DIRECTIVE :: Write out all the records again, switching "Short-circuit protection" to "Overload protection" and changing nothing else. Leave the pictures out.

RECORDS SHOWN ::
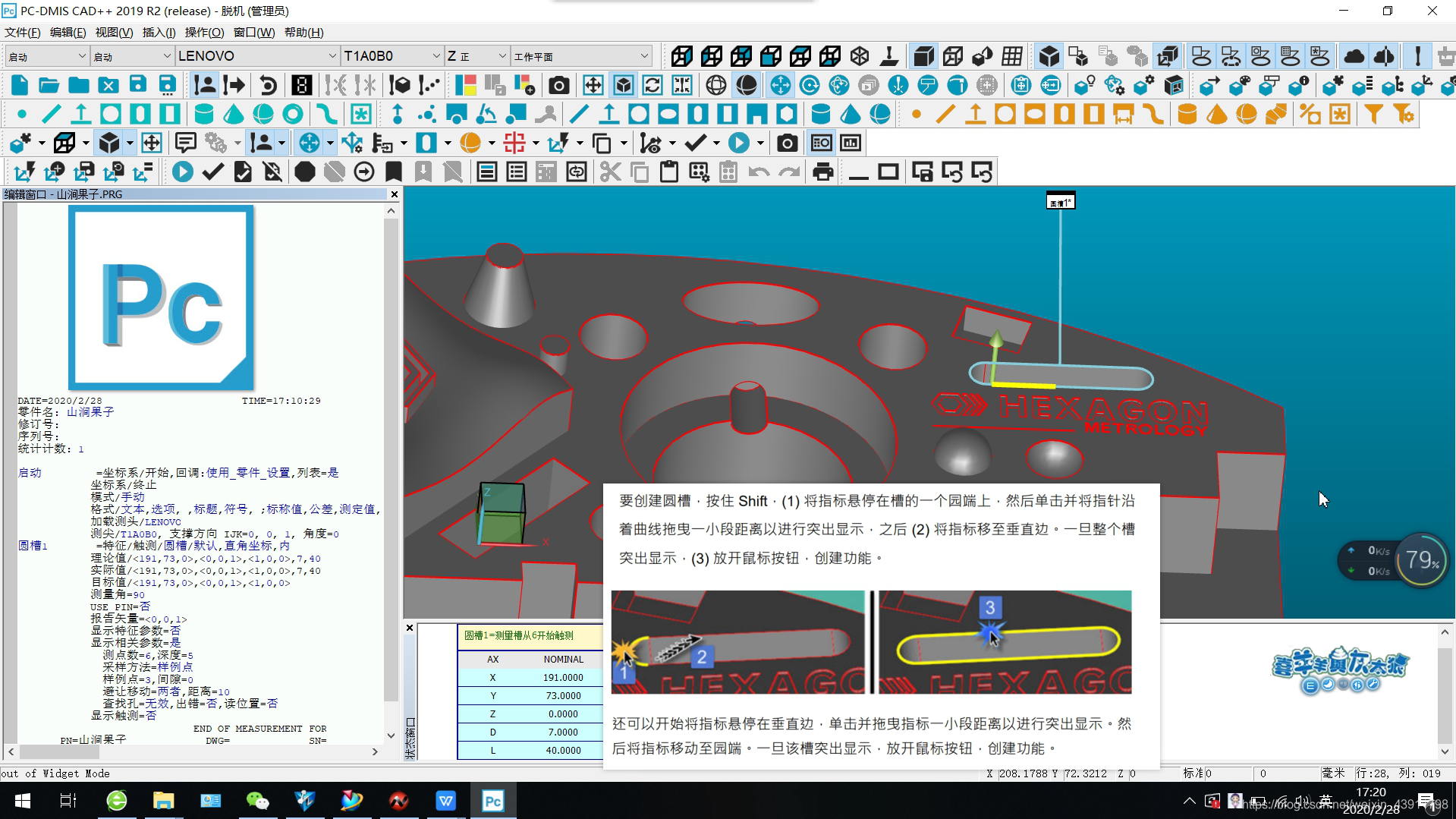The height and width of the screenshot is (819, 1456).
Task: Click the Windows Start button
Action: click(x=22, y=800)
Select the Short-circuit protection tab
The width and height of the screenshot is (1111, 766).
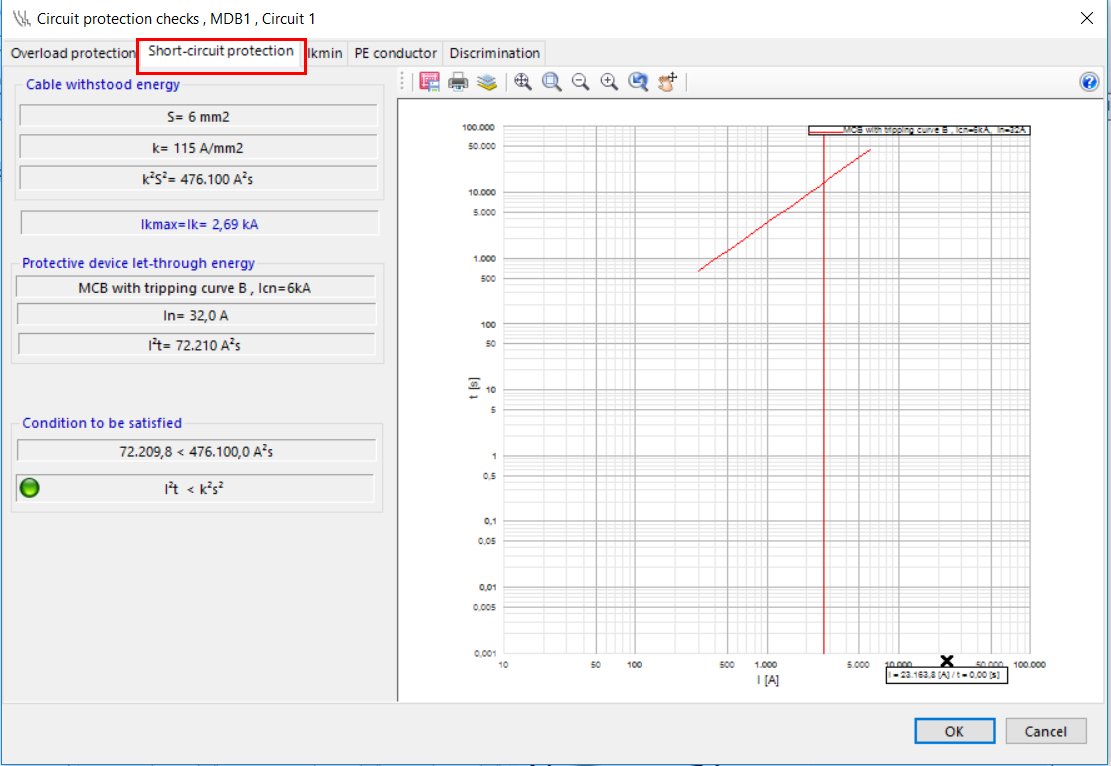point(221,51)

ANSWER TO THE TASK ::
The height and width of the screenshot is (819, 1456).
Task: Click the Windows Start button
Action: click(x=22, y=800)
Select the Overload protection tab
The width and height of the screenshot is (1111, 766).
point(221,51)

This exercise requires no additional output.